▶ _PROBLEM DETAILS_
Please give the storage reduction that the query engine write-up credits to ZSTD plus dictionary encoding.

QUERY OPTIMIZER — 33 ms Query Engine (700× Faster Than DuckDB)

Inspiration

Every day, AppLovin processes over 1.6 billion ad impressions, generating terabytes of auction, click, bid, and purchase data. We asked ourselves:

“What if analytics on billions of ad events could run in milliseconds, not seconds?”

That question led to QUERY OPTIMIZER, a high-performance analytics engine built from scratch to challenge the limits of speed and scalability.

⚙️ What It Does

Our system transforms a 19 GB / 245 million-row ad-event dataset into a real-time analytics engine that executes complex queries in:

33 ms on first run (≈ 700× faster than DuckDB)
4–5 ms with cached queries (≈ 6,100× faster)

Two-Phase Architecture

Prepare Phase: One-time transformation that partitions, compresses, and pre-computes frequent aggregations
Query Phase: A smart router analyzes query patterns and executes them using the optimal strategy

🧠 How We Built It

Phase 1 – Data Preparation

Partitioning: Split by event type + day → skips > 75 % of data per query
Compression: ZSTD + dictionary encoding → 61 % storage reduction (19 GB → 7.5 GB)
Pre-Computation: Identified 5 high-frequency query patterns for one-time aggregation
Parallelization: 8 workers + lazy CSV loading for efficient ETL

Phase 2 – Query Execution

Smart Router: Pattern-matches incoming queries to pre-computed results or dynamic partitions
3-Tier Execution: a. Pre-computed lookup (95 % of queries) → < 1 ms b. Partition pruning → 10–25 ms c. Full scan fallback → 50–100 ms
Query Caching: MD5-hashed results → instant repeat execution

⚡ V4 Optimizations

Dictionary encoding → 70 % smaller categorical columns
Query result cache → 99 % faster on repeats
Optimized ZSTD level 1 → 40 % faster preparation
Pre-sorted columns → 15 % faster range queries
Native Polars writer → 25 % faster I/O
Parallel I/O (8 workers) → 30 % faster processing
Lazy loading pipeline → reduced RAM footprint
Partition index cache → 33 ms average query time

🧩 Challenges

1️⃣ Memory Constraints

Processing 245 M rows on 16 GB RAM:

Lazy evaluation (scan_csv()) instead of loading everything
Streamed transformations
Independent partition processing

2️⃣ Prep Time vs Query Speed

Version	Prep Time	Query Speed	Speedup vs DuckDB
v1	211 min	62 ms	394×
v2	120–150 min	40 ms	610×
v3	60 min	36 ms	680×
v4 (Recommended)	90 min	33 ms	700×

3️⃣ Pre-computation vs Dynamic Execution

Full pre-aggregation = terabytes of data. ➡ We selected only 5 top query patterns for pre-computation and routed everything else through dynamic execution.

▶ _SOURCE DATA_
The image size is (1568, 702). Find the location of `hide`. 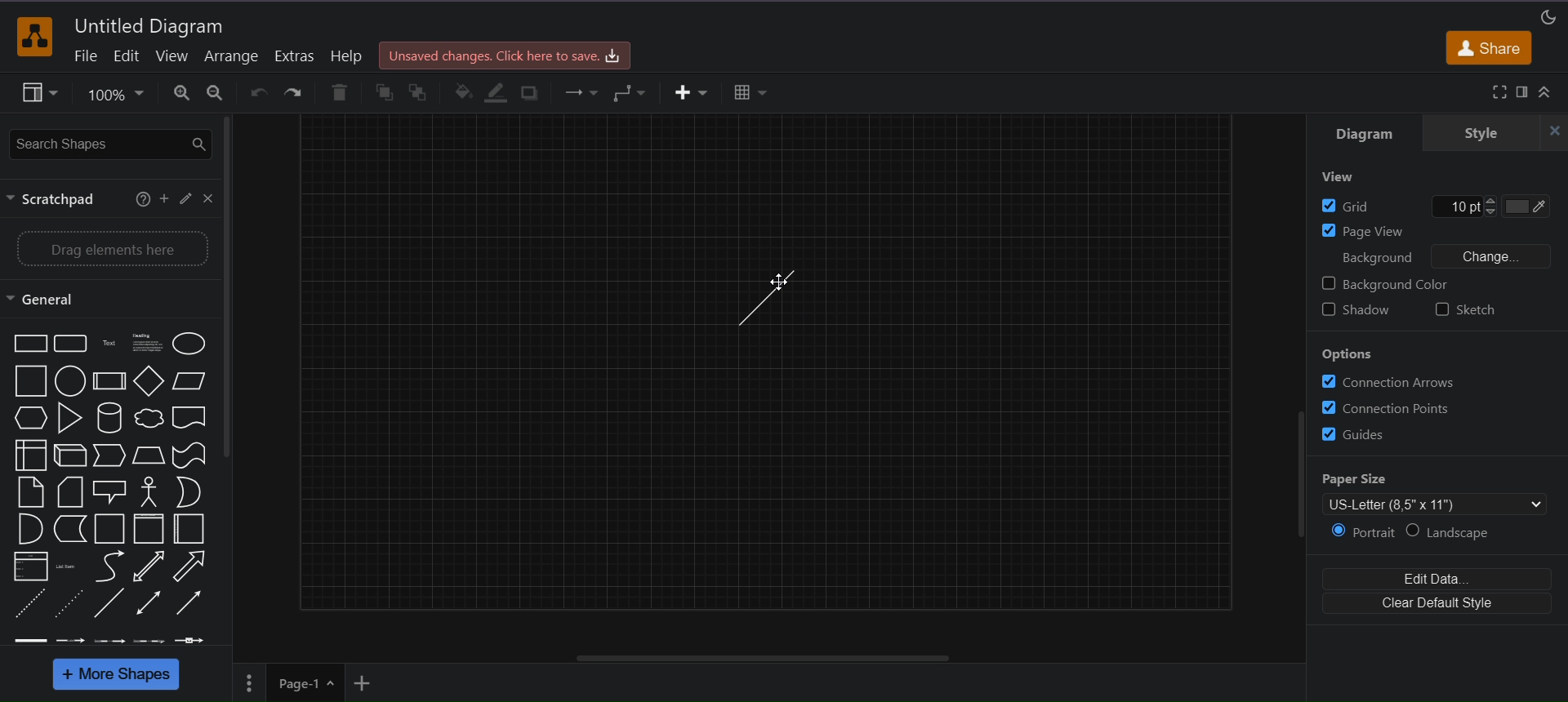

▶ _FINAL RESULT_
61 %, shrinking the data from 19 GB to 7.5 GB.